Yellow Mobile, South Korea’s No. 2 unicorn – a private company with a corporate value of $1 billion or more – closed down its business in April. The startup, which attracted a total of 260 billion won from investors, struggled due to excessive expansions.
Poolus, the country’s largest ride-sharing platform operator, discontinued its business in March. The startup with more than 1 million users raised a combined 22 billion won from various companies such as Naver Corp. but failed to maintain its business.
LinkShops, a fashion wholesale platform, went out of its business although it secured 16.5 billion won from global venture capitalists such as Altos Ventures Management Inc. and Forest Partners Inc.
Startups lowered their valuations to attract fresh funding for survival.
According to the Ministry of SMEs and Startups, 20.7% of companies, which raised money from investors in the first quarter for the second straight year, saw declines in their corporate values. Early-stage investments by venture capitalists fell 6.6% to 572.7 billion won in the January-March period from a year earlier.

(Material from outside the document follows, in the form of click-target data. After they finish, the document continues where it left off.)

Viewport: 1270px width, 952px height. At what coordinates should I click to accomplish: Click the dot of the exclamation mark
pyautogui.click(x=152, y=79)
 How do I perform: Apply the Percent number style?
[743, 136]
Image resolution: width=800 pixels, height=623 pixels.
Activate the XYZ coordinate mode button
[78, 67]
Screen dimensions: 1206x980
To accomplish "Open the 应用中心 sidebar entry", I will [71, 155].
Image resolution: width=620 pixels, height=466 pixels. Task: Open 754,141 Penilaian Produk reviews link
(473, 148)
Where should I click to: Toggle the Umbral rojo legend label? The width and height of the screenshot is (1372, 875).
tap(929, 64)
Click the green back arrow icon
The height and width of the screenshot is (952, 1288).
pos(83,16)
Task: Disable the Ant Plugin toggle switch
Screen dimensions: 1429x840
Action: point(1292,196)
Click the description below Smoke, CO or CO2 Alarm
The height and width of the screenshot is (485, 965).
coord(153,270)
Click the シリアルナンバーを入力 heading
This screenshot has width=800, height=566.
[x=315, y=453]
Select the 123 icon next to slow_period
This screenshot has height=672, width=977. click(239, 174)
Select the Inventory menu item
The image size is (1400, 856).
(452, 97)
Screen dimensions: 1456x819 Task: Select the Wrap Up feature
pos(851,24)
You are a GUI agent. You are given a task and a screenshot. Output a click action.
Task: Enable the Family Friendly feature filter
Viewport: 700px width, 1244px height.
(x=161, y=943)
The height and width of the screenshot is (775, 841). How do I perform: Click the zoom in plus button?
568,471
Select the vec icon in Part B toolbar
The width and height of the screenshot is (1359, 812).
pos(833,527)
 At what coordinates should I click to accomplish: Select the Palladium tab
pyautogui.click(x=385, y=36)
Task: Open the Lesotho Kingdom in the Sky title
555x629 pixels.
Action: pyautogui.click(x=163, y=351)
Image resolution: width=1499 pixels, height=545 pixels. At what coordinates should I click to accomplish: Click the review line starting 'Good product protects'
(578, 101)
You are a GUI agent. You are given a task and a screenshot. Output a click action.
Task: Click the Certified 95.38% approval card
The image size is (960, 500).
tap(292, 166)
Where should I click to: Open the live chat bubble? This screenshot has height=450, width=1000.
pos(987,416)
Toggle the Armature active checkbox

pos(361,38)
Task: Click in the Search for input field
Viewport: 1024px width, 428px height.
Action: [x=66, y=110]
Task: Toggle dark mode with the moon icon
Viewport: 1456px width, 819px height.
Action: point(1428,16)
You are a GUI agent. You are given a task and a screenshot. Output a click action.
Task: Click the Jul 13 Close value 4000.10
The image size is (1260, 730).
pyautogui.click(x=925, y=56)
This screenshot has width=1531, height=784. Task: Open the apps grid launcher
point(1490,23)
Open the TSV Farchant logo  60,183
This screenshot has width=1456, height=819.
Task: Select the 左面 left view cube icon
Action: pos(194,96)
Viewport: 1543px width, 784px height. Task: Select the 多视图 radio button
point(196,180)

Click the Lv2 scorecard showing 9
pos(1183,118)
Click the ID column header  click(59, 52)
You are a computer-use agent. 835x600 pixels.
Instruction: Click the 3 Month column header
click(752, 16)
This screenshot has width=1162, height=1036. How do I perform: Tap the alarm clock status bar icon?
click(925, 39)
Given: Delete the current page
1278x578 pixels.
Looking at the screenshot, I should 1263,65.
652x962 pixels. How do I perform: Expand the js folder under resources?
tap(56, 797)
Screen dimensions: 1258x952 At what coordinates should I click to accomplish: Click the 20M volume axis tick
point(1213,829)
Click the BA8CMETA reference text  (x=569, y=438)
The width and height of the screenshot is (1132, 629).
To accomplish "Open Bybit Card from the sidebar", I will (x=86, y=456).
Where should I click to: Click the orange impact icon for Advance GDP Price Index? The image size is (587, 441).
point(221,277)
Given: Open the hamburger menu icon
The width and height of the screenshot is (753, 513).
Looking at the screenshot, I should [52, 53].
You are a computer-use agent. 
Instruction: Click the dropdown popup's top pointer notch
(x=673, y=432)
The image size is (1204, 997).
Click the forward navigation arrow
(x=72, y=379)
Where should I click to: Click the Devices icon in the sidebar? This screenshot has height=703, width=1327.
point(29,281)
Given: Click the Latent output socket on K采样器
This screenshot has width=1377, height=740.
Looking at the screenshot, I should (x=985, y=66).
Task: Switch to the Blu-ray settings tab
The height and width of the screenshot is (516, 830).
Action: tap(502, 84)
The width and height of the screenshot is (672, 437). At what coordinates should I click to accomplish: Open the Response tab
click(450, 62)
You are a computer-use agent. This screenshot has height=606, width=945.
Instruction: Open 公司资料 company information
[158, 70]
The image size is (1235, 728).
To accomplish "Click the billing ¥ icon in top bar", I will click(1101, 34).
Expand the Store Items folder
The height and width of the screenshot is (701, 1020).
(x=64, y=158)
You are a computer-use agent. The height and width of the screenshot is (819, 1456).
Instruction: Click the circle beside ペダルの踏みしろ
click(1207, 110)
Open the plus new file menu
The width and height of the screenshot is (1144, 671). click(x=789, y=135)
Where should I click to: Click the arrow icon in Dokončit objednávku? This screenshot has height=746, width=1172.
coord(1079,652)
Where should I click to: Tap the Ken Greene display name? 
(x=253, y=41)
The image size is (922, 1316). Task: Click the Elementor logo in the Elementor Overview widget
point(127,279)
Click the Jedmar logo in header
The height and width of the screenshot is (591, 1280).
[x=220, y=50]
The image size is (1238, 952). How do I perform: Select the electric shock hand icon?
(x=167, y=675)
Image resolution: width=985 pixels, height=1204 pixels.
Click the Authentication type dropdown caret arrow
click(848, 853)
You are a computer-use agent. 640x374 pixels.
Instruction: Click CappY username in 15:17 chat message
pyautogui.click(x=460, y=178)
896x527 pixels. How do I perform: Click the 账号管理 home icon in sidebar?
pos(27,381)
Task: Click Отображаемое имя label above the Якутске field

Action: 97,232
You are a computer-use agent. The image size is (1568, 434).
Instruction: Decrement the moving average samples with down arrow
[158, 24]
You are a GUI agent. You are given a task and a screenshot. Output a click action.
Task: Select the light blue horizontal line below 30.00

(Courtesy of Getty Images)
EXPANDING DOOM INTO VENTURE CAPITAL INDUSTRY
The downfall of the startup industry is also hitting the local venture capital sector with small and medium-sized investors on the verge of survival.
Six venture capitalists including the South Korean unit of IDG Capital closed down their businesses in the first half. Four venture capitalists went out of their businesses last year.
The increasing shutdown indicates the venture capitalist industry is facing more troubles as financial institutions usually spend more on investments in the first half, industry sources said.
“The industry is likely to suffer a series of closures in the second half,” said another venture capital sector source.
Five venture capitalists have already been warned by financial regulators as their capital was impaired hurting their management soundness.
Venture capitalists are trying to minimize losses from failed startups with some attempting to sell stakes in healthy companies with those of troubled ones.
“Few venture capitalists do not have troubled startups in their portfolios,” said a major investment company’s head. “Many venture capitalists cannot afford to pay attention to new investments as they are trying to minimize losses from those troubled companies.”
FEWER IPOS
The venture capital industry struggled to exit from the investments in startups as fewer of them succeeded in listings.
According to the Korea Venture Capital Association, 26 companies invested by venture capitalists were listed on the country’s tech-heavy Kosdaq in the first half, accounting for 51% of the total initial public offerings of 51 firms including those through mergers with special purpose acquisition companies (SPACs).
Venture capitalist-backs startup IPOs on the junior bourse made up 63.9% in 2020, 62% in 2021, 59.8% in 2022 and 54.4% in 2023.
The declines came as stock market authorities such as the Korea Exchange (KRX) took tougher stances on startup listings after investors complained about some companies such as Fadu Inc., the first unicorn in the country’s semiconductor sector. Its first public earnings disclosure after its listing shocked the market with poor results – in stark contrast to its earlier rosy projections.
Twenty-seven companies voluntarily withdrew their IPO plans or failed to get approval as the KRX took tougher stances on startup listings.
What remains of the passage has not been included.